7. Valuation Precedents: The 2000 Dot-Com Crash Revisited

Valuation metrics matter. In 2000, the NASDAQ’s P/S ratio averaged 4.5x. Palantir’s 107x ratio is 23 times higher—a disconnect from reality. When the dot-com bubble burst, companies like Pets.com and Webvan, once darlings, lost 99% of their value. Palantir’s fate could mirror theirs.

The Inevitable Correction: 60% Downside by 2027

If Palantir’s valuation reverts to a more rational 10x P/S—a still aggressive multiple for its niche market—its stock would plummet to $12.73, a 60% drop from its July 2025 high. Even a 20x P/S, akin to Amazon’s peak, would price it at $25.46—a 75% drop. This is not a prediction of doom; it is arithmetic.

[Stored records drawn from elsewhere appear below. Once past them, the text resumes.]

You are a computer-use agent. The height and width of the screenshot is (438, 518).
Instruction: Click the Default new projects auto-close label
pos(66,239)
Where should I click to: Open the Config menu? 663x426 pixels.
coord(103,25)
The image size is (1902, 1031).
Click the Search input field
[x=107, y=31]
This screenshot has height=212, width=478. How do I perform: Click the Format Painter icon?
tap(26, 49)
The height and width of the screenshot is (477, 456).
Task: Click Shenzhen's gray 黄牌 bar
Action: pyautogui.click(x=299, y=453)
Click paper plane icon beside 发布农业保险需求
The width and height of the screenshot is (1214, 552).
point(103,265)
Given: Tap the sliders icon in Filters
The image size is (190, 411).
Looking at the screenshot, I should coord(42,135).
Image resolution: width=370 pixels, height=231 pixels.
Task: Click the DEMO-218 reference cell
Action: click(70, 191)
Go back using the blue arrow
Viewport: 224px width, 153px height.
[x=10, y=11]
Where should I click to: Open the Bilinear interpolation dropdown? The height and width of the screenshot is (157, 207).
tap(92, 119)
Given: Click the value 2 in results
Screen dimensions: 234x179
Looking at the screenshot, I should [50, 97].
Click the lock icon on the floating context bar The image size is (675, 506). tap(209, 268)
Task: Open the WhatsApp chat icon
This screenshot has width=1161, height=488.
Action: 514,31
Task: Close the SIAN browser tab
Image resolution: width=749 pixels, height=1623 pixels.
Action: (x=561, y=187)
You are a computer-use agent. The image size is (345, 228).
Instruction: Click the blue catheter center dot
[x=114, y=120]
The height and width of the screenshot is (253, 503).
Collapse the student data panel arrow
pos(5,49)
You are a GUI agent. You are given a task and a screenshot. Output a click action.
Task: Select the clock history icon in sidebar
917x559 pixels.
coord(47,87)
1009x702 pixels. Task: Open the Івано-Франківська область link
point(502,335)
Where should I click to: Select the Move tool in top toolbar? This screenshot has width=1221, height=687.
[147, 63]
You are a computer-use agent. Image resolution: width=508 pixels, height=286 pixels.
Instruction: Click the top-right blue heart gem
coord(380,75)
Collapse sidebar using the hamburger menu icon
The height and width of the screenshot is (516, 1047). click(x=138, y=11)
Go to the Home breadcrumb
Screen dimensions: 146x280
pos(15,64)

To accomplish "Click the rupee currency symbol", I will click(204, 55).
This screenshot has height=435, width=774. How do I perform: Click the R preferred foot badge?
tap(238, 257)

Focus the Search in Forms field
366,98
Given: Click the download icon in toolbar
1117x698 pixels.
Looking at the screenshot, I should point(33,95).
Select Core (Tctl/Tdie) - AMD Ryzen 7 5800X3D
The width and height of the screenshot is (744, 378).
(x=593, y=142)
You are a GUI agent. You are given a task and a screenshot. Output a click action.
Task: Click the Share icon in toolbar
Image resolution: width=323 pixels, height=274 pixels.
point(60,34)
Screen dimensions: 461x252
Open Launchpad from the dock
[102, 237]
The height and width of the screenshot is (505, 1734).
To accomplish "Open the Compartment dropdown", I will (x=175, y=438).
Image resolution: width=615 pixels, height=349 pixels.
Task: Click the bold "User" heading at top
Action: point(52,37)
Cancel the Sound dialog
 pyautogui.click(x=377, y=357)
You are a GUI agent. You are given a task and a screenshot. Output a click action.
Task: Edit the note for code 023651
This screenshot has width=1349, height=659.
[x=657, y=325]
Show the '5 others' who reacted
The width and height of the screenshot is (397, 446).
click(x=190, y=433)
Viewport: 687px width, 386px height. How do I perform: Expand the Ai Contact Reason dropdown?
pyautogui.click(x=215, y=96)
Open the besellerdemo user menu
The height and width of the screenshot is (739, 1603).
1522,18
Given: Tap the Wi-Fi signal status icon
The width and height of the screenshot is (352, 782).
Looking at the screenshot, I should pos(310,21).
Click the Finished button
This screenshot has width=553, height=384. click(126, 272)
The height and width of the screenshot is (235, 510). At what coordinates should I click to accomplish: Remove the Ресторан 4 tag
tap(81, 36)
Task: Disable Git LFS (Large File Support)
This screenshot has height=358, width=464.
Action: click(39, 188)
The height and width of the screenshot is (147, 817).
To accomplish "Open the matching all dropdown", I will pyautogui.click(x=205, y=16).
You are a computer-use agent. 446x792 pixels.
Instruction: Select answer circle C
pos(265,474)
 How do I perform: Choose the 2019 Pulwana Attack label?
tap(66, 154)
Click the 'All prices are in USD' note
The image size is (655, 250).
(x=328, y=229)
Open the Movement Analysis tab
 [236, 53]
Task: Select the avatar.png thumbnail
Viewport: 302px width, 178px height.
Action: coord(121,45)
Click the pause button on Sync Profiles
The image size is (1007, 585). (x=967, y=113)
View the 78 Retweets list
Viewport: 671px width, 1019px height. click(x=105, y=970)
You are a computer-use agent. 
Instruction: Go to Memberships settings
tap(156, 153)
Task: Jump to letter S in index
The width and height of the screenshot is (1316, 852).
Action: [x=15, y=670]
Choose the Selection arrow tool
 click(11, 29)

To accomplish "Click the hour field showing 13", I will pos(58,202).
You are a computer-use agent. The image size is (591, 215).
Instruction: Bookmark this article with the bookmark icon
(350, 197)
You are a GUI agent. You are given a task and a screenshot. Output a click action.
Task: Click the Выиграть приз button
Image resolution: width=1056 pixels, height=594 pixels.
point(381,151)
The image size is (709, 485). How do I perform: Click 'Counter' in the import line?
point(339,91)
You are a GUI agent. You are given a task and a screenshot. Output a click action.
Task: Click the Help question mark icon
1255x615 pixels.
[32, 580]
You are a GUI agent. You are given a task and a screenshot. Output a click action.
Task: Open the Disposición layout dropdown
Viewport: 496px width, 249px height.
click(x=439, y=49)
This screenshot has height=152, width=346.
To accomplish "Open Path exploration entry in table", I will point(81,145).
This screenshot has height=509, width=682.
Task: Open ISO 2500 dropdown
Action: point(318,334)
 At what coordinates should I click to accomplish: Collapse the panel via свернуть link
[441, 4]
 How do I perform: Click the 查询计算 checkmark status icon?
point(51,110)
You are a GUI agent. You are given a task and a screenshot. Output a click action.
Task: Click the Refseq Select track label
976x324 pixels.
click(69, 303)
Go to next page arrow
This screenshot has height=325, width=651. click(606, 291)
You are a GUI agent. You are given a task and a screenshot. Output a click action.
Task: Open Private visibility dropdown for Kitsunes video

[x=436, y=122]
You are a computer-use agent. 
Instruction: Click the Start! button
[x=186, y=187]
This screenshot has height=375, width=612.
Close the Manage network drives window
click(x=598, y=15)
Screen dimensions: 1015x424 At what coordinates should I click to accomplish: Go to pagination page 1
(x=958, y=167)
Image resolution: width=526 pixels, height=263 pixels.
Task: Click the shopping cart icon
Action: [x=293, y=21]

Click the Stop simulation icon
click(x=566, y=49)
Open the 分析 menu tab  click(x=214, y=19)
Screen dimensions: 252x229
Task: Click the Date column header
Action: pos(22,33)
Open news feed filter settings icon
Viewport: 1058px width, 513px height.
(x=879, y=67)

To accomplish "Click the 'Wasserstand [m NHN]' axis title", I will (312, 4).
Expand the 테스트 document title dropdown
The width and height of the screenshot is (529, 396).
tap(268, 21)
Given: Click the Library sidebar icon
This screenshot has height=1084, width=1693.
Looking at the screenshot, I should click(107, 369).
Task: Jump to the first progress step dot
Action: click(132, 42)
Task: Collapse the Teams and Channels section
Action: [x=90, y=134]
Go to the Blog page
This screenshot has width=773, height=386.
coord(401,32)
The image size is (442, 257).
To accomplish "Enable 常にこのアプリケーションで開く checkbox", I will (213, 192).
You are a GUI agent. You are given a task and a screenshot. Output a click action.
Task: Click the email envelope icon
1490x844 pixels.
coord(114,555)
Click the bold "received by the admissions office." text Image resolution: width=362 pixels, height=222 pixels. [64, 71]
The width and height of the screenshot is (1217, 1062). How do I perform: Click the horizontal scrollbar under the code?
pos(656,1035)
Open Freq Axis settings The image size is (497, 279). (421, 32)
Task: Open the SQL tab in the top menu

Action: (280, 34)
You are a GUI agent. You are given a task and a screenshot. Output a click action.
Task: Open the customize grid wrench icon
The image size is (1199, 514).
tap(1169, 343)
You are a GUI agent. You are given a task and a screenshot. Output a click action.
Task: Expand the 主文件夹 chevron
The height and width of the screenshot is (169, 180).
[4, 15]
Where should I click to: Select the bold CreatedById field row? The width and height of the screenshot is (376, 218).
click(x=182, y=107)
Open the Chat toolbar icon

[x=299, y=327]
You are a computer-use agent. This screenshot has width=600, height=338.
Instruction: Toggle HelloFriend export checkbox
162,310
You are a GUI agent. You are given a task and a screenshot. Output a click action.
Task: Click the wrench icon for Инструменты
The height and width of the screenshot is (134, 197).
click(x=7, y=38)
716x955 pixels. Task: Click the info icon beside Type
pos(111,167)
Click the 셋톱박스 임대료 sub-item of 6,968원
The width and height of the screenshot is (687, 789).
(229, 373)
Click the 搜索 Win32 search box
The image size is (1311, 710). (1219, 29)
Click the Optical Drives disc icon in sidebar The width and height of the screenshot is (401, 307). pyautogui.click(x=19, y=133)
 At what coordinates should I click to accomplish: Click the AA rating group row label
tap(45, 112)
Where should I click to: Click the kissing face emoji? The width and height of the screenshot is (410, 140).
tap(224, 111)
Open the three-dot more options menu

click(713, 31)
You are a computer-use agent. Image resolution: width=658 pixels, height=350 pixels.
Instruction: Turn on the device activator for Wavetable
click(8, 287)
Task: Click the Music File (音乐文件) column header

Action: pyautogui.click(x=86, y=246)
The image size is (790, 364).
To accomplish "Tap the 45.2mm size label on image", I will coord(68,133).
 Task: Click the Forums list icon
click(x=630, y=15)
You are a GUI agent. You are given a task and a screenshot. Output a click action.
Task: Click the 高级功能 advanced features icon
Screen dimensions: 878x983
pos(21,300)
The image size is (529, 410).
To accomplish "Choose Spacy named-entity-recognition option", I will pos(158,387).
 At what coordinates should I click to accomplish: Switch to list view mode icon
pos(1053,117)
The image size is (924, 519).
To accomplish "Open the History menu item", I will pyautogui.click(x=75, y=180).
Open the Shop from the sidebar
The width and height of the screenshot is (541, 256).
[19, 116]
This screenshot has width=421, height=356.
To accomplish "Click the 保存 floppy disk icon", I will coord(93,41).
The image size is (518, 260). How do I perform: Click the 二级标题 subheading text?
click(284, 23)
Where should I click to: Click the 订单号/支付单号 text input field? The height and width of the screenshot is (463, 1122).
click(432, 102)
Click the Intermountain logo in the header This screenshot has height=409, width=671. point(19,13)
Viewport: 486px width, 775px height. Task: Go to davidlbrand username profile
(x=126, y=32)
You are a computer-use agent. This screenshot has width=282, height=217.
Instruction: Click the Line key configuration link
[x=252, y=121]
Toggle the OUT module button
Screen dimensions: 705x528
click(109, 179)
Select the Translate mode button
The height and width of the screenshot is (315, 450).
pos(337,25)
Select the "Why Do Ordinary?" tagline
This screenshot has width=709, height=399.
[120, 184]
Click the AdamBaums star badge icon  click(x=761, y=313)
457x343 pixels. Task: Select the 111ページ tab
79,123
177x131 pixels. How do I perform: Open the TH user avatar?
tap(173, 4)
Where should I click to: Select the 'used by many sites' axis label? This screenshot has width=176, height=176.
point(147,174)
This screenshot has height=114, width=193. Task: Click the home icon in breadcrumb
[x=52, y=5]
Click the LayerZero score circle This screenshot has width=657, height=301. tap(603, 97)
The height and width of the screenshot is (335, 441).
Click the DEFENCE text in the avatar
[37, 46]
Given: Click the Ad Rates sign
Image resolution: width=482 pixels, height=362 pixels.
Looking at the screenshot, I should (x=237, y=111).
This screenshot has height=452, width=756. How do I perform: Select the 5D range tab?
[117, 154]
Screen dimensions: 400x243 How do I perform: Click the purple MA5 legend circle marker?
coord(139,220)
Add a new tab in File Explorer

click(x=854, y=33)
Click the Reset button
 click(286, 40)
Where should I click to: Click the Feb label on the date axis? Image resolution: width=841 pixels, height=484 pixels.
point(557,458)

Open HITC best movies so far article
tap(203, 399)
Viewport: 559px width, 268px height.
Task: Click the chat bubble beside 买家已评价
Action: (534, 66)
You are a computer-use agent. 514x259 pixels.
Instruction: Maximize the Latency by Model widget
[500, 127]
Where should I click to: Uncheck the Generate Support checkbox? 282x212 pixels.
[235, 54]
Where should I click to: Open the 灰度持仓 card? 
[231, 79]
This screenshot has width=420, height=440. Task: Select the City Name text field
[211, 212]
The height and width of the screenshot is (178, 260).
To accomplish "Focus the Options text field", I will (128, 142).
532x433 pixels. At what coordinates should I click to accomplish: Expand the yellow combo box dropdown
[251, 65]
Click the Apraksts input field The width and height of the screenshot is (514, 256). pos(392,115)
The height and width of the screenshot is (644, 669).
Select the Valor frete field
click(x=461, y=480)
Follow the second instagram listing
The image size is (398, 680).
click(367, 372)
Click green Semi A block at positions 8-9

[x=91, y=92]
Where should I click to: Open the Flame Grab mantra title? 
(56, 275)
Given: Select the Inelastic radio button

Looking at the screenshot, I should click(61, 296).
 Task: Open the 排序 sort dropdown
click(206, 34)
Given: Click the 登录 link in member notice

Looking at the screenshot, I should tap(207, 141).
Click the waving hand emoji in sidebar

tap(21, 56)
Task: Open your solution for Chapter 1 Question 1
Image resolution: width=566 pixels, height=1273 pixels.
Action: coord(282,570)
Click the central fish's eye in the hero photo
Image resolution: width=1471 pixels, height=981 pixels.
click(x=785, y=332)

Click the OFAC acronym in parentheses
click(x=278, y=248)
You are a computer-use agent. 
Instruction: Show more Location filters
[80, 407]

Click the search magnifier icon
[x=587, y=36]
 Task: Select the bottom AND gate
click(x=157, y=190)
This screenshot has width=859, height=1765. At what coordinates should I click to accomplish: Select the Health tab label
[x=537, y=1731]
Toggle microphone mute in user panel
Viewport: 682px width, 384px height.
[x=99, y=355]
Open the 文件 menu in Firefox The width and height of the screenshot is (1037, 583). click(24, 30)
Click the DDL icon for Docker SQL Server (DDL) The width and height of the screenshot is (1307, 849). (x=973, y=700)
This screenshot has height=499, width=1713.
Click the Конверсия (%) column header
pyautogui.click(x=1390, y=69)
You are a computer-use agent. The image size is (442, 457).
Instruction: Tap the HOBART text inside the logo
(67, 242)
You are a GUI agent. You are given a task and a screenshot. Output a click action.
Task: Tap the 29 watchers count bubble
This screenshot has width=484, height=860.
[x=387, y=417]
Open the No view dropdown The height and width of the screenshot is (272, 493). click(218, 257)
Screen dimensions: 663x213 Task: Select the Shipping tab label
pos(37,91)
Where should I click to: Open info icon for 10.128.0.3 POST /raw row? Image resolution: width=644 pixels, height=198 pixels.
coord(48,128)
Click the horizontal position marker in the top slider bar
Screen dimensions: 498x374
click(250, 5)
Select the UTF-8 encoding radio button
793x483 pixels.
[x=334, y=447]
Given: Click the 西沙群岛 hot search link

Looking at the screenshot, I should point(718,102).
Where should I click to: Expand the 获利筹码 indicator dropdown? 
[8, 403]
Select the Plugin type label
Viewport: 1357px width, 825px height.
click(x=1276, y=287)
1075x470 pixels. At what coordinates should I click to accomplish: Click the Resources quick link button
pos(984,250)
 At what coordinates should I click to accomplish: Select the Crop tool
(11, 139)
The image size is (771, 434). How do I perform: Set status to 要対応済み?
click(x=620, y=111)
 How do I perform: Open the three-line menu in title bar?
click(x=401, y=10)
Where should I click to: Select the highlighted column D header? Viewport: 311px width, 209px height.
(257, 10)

Investment Advice: Avoid the Sizzle, Seek the Steak

Investors should treat Palantir as a warning sign, not a buy signal. The stock’s rise has been fueled by sentiment, not fundamentals. Stick to companies with proven scalability, sustainable margins, and valuations grounded in reality. For Palantir? The only question is whether it will crash to $12 or $25—either way, the party is over.

In the annals of tech history, one truth endures: bubbles always pop. Palantir’s 2023–2025 surge is no exception. The only question is how many investors will still be dancing when the music stops.

Data sources: Historical stock price summaries (2023–2025), Palantir’s P/S ratio calculations, and fusion of market precedents.